Abstract
PURPOSE. To investigate the effects of IL-13 on goblet cell proliferation, differentiation, and expression of mucin and immunomodulatory genes. METHODS. Explants were excised from the conjunctiva of young C57BL/6 mice. Cultures received 200 lL per week of either Keratinocyte media (KSFM) or KSFM supplemented with 10 ng/mL IL-13 and were incubated for 3 (D3), 7 (D7), or 14 (D14) days. Subsequently, cell proliferation was assessed or cultures were immunostained, collected for dot blot, or for reverse transcription (RT) and quantitative real-time PCR (qPCR) or for RT-PCR gene array. RESULTS. The cultured conjunctival epithelium expressed goblet cell associated keratin 7 and mucins MUC5AC and MUC2 and when stimulated with IL-13 showed increased proliferation at D3 and D7 (P < 0.05) compared with control. MUC5AC expression was increased in the IL- 13–treated group at D3 and D14 (P < 0.05).
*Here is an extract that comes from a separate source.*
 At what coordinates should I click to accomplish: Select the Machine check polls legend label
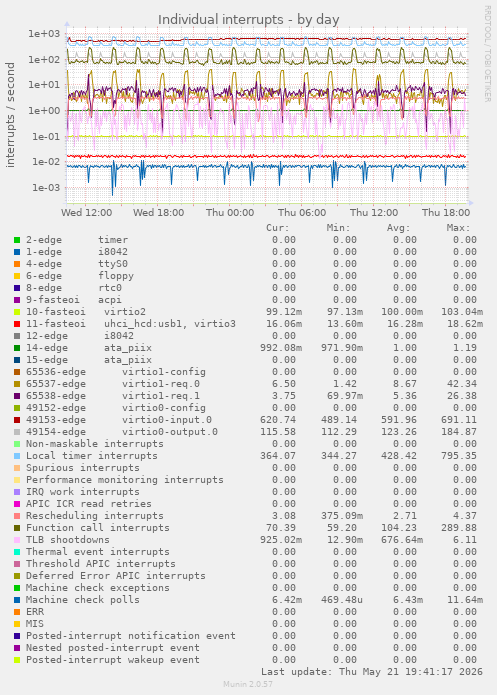pos(82,600)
IL-13–treated cultures showed increased chemokine ligand 26 (CCL26), chloride channel calcium activated channel 3 (CLCA3), fas ligand (FasL), and Relm-β at D7. All conjunctival cultures expressed MUC2, and its expression was decreased at D3 (P < 0.05) and increased at D14 (P < 0.05) with IL-13 treatment. CONCLUSIONS. This study demonstrated that conjunctival goblet cells are IL-13 responsive cells that produce factors known to maintain epithelial barrier, stimulate mucin production, and modulate immune response in nonocular mucosa when treated with IL-13. The functional significance of IL-13–stimulated factors remains to be determined.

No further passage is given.